No one seriously suggests that the death penalty itself is in jeopardy of being declared unconstitutional. Although in 1972, the Supreme Court, while supporting the constitutionality of the death penalty, did rule in Furman vs. Georgia that the manner of its application in many states violated the Eighth Amendment of the U.S. Constitution.

But few suggest that the Supreme Court, faced with evidence of problems in death penalty practice, won't soon revise the procedures to better ensure that they protect the rights of defendants.

The Court has tinkered before with the system's ultimate penalty. Indeed, when the court re-instated the death penalty in this country in 1976 in Gregg v. Georgia, it did so only after the state of Georgia separated capital trials into two phases - a guilt/non-guilt phase and then a sentencing phase. The court also required all capital juries to consider "aggravating" and "mitigating" factors during the sentencing phase before deciding whether a capital defendant could be sentenced to death. This model remains the constitutionally-required standard in states practicing capital punishment.

Since 1976, the Supreme Court has set boundaries for death penalty conviction. For example, states cannot seek the death penalty for rape or kidnapping and cannot execute minors under 16, the insane or mentally retarded.

The Supreme Court has allowed prosecutors to require "death qualified" jurrs in capital cases - people who say that they do not have any moral, religious, or personal objections to voting to execute someone.

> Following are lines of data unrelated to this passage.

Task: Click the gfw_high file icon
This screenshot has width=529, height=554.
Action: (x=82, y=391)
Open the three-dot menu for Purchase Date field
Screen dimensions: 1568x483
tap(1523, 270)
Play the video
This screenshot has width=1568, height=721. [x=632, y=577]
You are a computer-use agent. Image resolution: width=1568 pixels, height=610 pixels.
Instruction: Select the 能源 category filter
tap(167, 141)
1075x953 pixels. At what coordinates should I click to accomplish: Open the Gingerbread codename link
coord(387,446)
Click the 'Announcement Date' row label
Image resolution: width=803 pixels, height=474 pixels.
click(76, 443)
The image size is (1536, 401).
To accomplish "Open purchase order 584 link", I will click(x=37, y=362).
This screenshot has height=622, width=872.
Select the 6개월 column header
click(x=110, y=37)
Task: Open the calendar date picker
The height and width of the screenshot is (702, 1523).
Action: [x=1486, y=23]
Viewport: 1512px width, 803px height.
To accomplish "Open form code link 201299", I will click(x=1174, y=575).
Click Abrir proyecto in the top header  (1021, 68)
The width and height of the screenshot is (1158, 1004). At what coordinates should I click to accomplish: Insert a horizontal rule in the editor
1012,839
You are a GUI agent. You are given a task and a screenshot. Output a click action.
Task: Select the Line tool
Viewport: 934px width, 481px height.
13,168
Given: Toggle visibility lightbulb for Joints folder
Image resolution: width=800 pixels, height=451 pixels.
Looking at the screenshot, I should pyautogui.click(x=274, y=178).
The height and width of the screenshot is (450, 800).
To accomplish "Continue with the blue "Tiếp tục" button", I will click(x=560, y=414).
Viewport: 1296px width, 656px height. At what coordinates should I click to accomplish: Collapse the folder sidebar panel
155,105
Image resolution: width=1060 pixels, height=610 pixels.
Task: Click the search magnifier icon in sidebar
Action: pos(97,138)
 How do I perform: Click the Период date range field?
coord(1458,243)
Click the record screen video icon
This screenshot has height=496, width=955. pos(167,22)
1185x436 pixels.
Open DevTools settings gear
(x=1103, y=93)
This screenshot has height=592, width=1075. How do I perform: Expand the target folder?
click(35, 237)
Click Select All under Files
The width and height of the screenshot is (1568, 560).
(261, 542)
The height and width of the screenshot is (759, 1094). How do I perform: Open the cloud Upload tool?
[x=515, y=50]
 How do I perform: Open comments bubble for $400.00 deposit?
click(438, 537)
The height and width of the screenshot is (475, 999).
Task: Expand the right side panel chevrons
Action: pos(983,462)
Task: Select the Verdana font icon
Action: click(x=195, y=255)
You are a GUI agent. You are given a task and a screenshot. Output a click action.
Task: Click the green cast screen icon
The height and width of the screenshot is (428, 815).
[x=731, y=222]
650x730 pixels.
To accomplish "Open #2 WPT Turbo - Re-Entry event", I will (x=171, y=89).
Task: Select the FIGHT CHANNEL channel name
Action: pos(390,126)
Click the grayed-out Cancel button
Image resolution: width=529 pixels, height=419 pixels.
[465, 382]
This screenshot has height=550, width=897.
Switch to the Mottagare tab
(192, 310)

And the justices have required capital defendants to show very specific racial discrimination before allowing them to succeed on appeal for race-based claims.

Name a possible legal issue, in other words, and it's likely the justices at least have had the opportunity to review it in the context of a death penalty case.

If the Court does anything soon, apart from minor adjustments to the Gregg model above, it's likely to reinstate some of the federal appellate review protections it and Congress have taken away over the past dozen years.

At least that way, federal judges will get a chance to undertake a meaningful review of the most dubious state court convictions and death sentences.